(EXERCISE DIRECTIONS):
Copy exactly the stretch of data below from the line with "The width and height of the screenshot is (1187, 1008)." through the line with "1402x840 pixels.", including both of those lines.

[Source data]
►

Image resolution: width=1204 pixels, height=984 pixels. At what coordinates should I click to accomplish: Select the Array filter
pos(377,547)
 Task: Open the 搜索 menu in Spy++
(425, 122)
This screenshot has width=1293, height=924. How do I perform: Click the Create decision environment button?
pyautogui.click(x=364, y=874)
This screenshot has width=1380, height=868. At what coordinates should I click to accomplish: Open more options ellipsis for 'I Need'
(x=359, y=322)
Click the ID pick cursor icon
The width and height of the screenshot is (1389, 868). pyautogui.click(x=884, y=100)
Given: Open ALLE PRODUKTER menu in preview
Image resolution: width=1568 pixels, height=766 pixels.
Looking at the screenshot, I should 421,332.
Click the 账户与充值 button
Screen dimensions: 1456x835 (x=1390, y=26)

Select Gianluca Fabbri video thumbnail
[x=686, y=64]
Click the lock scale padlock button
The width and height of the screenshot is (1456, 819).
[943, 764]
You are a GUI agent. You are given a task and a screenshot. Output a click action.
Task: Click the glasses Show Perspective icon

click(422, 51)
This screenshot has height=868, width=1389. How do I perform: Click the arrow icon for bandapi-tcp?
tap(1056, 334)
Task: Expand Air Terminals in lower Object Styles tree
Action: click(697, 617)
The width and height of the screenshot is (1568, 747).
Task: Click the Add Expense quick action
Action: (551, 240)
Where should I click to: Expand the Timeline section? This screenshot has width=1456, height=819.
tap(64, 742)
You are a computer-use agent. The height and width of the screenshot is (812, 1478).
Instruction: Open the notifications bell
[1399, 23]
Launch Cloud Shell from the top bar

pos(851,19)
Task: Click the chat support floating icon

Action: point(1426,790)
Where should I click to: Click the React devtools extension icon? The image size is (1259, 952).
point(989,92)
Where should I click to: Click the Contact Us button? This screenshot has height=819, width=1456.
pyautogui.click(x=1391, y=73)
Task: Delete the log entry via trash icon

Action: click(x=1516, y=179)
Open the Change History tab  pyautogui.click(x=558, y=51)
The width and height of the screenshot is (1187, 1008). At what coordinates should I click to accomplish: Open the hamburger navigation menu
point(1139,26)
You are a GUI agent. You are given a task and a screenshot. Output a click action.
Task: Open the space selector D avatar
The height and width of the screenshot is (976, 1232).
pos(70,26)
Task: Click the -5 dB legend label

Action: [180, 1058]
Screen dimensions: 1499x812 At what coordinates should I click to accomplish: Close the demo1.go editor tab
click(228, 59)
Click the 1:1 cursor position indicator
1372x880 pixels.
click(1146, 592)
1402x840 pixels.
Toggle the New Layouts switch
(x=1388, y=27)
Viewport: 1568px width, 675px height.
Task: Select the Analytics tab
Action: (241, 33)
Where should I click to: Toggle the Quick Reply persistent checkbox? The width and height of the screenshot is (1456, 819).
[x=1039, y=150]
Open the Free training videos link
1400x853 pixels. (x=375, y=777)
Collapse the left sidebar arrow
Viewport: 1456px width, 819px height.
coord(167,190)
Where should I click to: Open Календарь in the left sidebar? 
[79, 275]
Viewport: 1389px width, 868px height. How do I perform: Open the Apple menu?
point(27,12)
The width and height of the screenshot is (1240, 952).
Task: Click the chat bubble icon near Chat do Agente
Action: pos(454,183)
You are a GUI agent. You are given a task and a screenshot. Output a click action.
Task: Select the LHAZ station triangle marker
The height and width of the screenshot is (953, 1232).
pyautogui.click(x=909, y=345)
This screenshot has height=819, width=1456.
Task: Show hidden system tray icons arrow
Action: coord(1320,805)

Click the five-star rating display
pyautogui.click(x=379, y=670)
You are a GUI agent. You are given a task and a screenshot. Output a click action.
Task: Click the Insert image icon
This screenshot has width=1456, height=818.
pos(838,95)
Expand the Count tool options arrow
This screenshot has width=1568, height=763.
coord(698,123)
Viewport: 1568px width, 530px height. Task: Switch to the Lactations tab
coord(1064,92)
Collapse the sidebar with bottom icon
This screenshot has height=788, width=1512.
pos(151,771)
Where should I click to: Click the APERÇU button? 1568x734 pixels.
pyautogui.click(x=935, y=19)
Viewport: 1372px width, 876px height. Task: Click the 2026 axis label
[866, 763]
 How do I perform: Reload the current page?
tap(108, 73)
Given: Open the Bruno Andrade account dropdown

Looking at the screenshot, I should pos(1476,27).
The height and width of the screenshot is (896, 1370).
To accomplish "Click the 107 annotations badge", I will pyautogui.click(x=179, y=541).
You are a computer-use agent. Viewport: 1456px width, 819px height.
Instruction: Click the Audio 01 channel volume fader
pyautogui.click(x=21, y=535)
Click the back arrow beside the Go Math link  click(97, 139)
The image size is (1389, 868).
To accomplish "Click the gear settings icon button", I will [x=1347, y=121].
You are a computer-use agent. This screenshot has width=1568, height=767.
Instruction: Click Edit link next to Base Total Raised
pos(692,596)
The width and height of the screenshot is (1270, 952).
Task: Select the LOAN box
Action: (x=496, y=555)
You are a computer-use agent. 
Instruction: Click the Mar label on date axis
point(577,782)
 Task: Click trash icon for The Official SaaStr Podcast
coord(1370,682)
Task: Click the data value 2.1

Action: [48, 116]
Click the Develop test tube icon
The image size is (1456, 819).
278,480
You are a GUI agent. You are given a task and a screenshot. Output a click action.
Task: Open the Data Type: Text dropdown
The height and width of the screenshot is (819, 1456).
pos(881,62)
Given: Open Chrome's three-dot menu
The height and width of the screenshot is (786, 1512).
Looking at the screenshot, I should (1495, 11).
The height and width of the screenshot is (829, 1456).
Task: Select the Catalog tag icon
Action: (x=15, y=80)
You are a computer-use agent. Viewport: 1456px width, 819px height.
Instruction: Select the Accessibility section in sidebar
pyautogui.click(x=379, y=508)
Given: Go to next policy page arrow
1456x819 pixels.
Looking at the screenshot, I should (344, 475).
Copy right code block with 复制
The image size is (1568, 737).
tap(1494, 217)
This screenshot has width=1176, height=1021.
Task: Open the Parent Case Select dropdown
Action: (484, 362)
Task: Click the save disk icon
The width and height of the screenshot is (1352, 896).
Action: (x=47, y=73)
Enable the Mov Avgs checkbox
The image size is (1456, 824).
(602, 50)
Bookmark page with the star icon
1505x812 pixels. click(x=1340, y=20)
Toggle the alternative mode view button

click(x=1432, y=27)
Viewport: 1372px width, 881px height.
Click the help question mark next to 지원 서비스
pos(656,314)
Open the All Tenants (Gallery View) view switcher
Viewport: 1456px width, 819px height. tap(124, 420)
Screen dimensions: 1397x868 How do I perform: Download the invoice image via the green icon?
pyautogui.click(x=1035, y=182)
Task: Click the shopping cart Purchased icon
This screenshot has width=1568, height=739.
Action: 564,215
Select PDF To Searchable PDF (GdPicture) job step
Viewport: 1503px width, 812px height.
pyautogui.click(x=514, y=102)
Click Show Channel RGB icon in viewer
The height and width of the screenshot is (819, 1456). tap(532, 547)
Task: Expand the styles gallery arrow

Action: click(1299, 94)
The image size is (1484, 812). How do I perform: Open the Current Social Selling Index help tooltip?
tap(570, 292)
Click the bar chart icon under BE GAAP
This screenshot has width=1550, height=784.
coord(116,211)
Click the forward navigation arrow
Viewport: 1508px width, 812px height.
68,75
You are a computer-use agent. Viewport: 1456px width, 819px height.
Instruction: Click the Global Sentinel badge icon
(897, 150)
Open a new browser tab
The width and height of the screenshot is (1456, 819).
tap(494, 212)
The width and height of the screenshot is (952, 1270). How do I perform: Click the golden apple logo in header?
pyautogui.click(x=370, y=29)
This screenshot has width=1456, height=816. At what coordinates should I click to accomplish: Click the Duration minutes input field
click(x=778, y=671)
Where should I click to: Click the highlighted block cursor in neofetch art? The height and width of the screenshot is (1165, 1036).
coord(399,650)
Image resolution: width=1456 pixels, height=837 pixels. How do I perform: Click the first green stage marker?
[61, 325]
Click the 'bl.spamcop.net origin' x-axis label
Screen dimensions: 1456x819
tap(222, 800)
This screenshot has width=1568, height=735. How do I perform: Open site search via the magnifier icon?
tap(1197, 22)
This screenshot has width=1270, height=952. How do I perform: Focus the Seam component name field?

◄

(WRITTEN RESPONSE):
The width and height of the screenshot is (1187, 1008). At what coordinates should I click to accomplish: Open the hamburger navigation menu
point(1139,26)
You are a GUI agent. You are given a task and a screenshot. Output a click action.
Task: Open the space selector D avatar
The height and width of the screenshot is (976, 1232).
pos(70,26)
Task: Click the -5 dB legend label

Action: [180, 1058]
Screen dimensions: 1499x812 At what coordinates should I click to accomplish: Close the demo1.go editor tab
click(228, 59)
Click the 1:1 cursor position indicator
1372x880 pixels.
click(1146, 592)
1402x840 pixels.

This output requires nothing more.